List every line in the listing below that contains the string "blue". Case counts.

----- DATA PROVIDED

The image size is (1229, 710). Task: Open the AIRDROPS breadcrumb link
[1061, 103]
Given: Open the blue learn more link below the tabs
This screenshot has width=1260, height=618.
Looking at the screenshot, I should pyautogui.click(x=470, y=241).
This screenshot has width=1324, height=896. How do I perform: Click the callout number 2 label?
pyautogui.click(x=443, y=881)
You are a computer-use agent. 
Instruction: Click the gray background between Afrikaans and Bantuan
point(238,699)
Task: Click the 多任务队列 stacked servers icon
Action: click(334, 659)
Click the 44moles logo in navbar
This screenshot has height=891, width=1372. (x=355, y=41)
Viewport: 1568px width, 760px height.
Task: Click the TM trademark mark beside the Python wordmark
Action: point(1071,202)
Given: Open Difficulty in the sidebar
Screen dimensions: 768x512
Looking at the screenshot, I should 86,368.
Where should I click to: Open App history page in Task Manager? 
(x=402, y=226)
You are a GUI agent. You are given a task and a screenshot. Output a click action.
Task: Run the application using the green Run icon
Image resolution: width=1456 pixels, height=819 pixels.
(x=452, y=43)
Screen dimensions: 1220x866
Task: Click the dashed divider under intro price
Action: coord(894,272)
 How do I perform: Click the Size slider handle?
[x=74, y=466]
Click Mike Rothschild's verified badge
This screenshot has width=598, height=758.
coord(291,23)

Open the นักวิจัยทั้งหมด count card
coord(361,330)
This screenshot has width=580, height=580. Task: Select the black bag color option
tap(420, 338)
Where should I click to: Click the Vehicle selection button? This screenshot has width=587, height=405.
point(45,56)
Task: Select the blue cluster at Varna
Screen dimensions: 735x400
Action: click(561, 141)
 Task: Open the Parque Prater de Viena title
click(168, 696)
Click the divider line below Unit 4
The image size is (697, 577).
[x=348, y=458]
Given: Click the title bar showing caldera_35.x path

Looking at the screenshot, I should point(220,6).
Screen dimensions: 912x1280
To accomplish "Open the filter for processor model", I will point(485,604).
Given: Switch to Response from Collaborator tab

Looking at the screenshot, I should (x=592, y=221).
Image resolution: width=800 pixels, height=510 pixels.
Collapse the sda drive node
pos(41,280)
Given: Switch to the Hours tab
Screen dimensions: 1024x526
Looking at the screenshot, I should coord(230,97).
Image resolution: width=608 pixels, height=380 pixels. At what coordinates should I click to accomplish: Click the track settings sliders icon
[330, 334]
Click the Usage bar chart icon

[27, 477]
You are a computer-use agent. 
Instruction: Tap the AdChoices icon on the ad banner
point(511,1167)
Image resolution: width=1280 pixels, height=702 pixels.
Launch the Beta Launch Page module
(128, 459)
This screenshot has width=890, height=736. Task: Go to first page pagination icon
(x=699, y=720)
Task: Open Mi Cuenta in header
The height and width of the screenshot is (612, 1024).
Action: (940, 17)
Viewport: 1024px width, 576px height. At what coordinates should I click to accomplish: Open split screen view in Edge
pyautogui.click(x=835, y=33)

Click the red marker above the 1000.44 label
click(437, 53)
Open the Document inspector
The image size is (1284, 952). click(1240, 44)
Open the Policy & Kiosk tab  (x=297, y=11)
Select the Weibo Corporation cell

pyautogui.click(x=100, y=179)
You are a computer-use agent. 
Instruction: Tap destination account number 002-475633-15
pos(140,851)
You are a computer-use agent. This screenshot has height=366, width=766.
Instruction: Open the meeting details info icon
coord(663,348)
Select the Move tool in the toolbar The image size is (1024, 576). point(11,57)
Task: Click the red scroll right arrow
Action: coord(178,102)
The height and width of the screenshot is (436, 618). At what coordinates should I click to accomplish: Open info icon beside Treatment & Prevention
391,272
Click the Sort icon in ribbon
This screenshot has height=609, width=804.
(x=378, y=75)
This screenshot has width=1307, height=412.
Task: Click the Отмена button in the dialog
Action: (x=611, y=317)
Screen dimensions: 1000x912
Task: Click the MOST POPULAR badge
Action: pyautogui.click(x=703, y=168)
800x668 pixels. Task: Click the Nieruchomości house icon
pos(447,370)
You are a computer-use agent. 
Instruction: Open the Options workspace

----------

◆ **FULL ANSWER**
Given: Open the blue learn more link below the tabs
Task: Select the blue cluster at Varna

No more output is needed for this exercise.